I am retrieving conversation between two user by matching either from_user_id match with login user or to_user_id as
->where(function($q) use($user_id) {
$q->where('from_user_id', $user_id)
->orWhere('to_user_id', $user_id);
})
Now i want a unique conversation between login user and other users. i have tried as
->groupBy('from_user_id', 'to_user_id')
but it return both record id : 1 and 6 because it stored as 65 - 66 and 66 - 65.
So any way that i can group by with unique conversasion and get only one record for the same. or i need to change schema of table as conversation and conversation_message.
Please guide me. Thanks.
CodePudding user response:
I would recommend adding a Conversation model. You basically want a unique identifier for each user-to-user relationship (and all messages therein), and a Conversation model will be the most succinct way to accomplish that.
That being said, there are clever ways of doing what you want to do without an extra model. Since you know the logged in user's ID, you can pass a callback to the Collection's groupBy method that groups by the ID that isn't the logged-in user. For example:
->where(function($query) {
$query->where('from_user_id', $user_id)
->orWhere('to_user_id', $user_id)
})
// So the messages appear in order.
->orderByDesc('created_at')
->get()
->groupBy(function($item) use ($user_id) {
// If the message was sent by the user, it groups on the recipient's ID.
// If the message was received by the user, it groups on the sender's ID.
return $item->from_user_id == $user_id ? $item->to_user_id : $item->from_user_id;
});
This example doesn't account for a user sending messages to themselves (which may be possible in your system), so it may need fine-tuned.
CodePudding user response:
Recently, I coded a chat system for my company. I tried many schemas but finally found the best one. I can share it with you.
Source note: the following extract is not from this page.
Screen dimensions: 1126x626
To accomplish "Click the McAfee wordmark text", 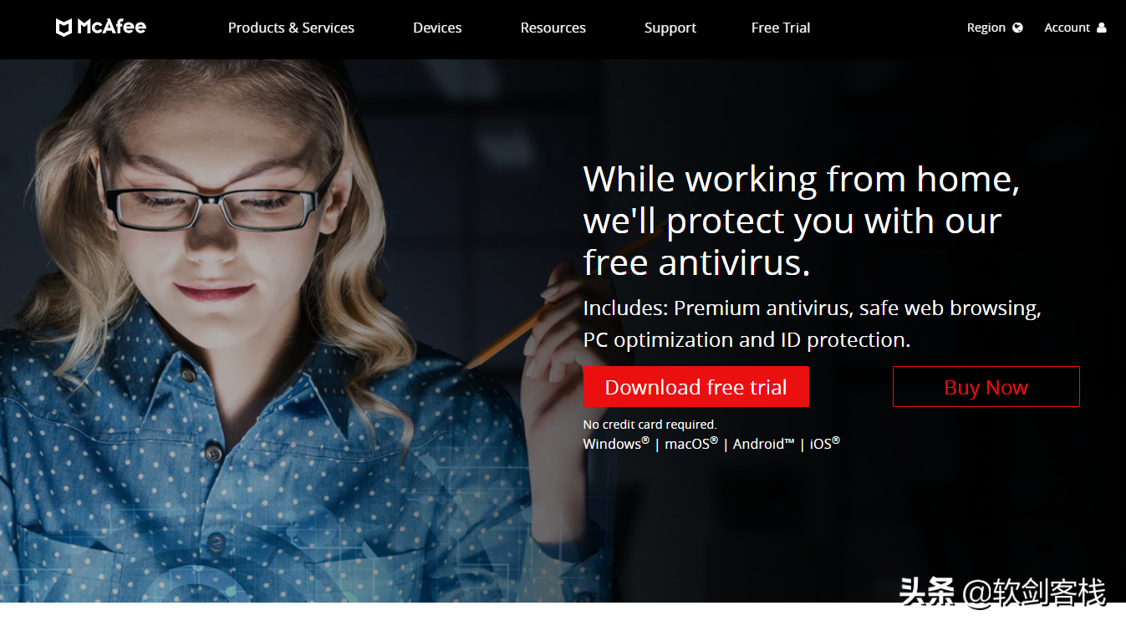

This schema may consist of several tables and will force you to send more requests. But in this structure you will be able to handle all tasks easily. Here you are model and controller structure:
ChatMessage:
<?php
namespace App\Models;
use Illuminate\Database\Eloquent\Factories\HasFactory;
use Illuminate\Database\Eloquent\Model;
class ChatMessage extends Model
{
use HasFactory;
public $table = "chat_messages";
protected $fillable = ['chat_id', 'user_id','content'];
public function chat()
{
return $this->belongsTo(ChatUser::class, 'chat_id', 'id');
}
public function user()
{
return $this->belongsTo(User::class);
}
}
ChatUser:
<?php
namespace App\Models;
use Illuminate\Database\Eloquent\Factories\HasFactory;
use Illuminate\Database\Eloquent\Model;
class ChatUser extends Model
{
use HasFactory;
public $table = "chat_users";
protected $fillable = ['user_id_from', 'user_id_to','last_activity'];
protected $dates = ['last_activity'];
public function user_from()
{
return $this->belongsTo(User::class, 'user_id_from', 'id');
}
public function user_to()
{
return $this->belongsTo(User::class, 'user_id_to', 'id');
}
public function messages()
{
return $this->hasMany(ChatMessage::class, 'chat_id', 'id')->latest('id')->take(15);
}
}
ChatController:
public function index()
{
$chats = ChatUser::has('messages')
->where('user_id_from', $this->user->id)
->orWhere(function ($query) {
$query->where('user_id_to' , $this->user->id);
})
->with(['user_to','user_from'])
->orderBy('last_activity', 'DESC')
->get();
return $this->successResponse(new ChatCollection($chats));
}
If you have any questions don't hesitate to ask.